Freya sprang auf und holte Schwung. „Stirb." Mit aller Kraft stieß sie das Messer durch seine Augenhöhle und wartete darauf, dass es leblos zusammensackte.

Ein lautes Knacken erweckte ihre Aufmerksamkeit. Ihr Blick huschte zu Liam, der seinen Fuß aus den Überresten eines Ghulschädels zog. „Langsam macht es keinen Spaß mehr."
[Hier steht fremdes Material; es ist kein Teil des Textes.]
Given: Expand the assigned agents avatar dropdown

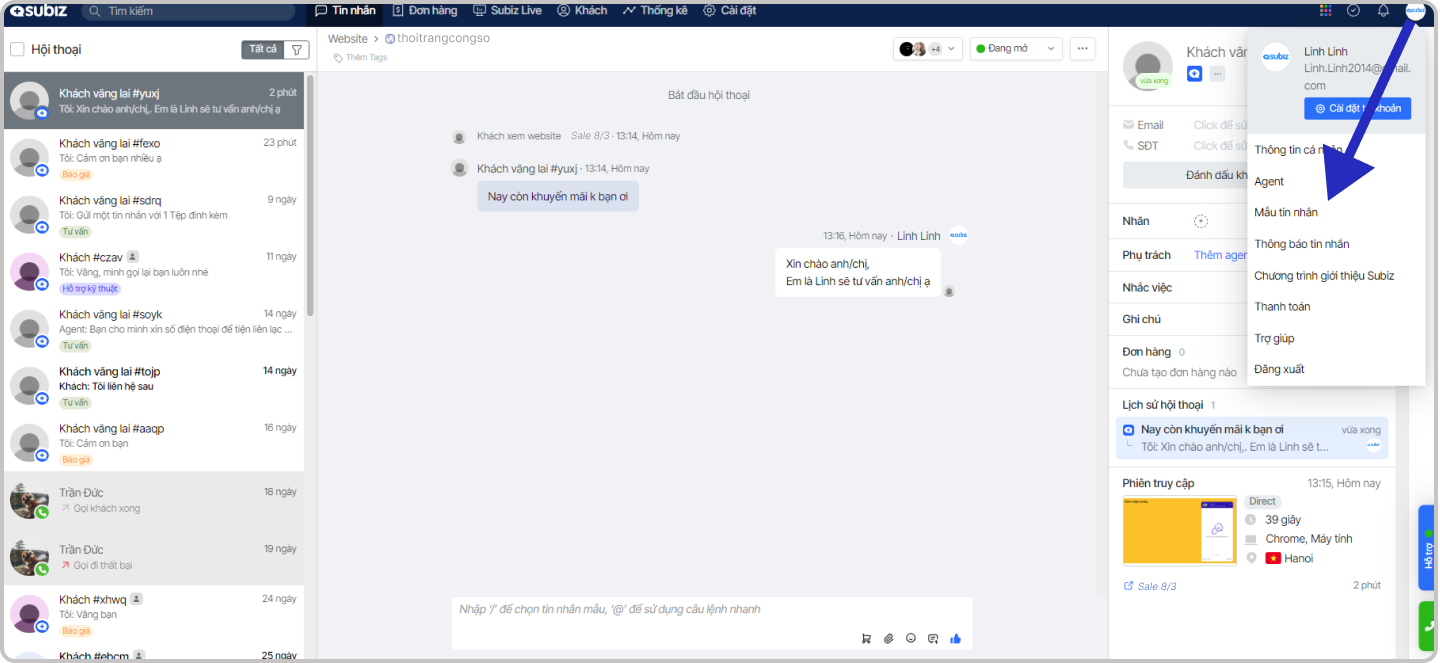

Es waren kaum zehn Minuten vergangen und die Quote der getöteten Ghuls lag weit über zwanzig. Sie krochen aus allen Ecken und gingen mit wilder Raserei auf alles los, was sich bewegte. Bereits jetzt waren die drei vollständig mit schwarzem Blut und stinkenden Sekreten überzogen. Es verklebte ihre Haare, kroch unter ihre Klamotten und machte aus ihnen Ebenbilder des Schreckens.

Sie waren kaum mehr als wenige Schritte vorangekommen und hingen immer noch in dem dunklen Gang gefangen. Um sie dröhnten unmenschliche Geräusche, die von allen Seiten als Echo auf sie einprasselten.

„Na? Sind wir jetzt wenigstens einer Meinung, dass es eine durchaus beschissene Idee war?"

Freya zeigte Jason den Mittelfinger und drehte sich um ihre eigene Achse.

„Das muss ein Nest sein", gab Liam zähneknirschend von sich.

„Hoffen wir, dass es nur das ist und sich hier nicht eine direkte Pforte zur Unterwelt befindet", maulte Jason und wischte sich mit der Rückhand blutige Knochenreste aus dem Gesicht.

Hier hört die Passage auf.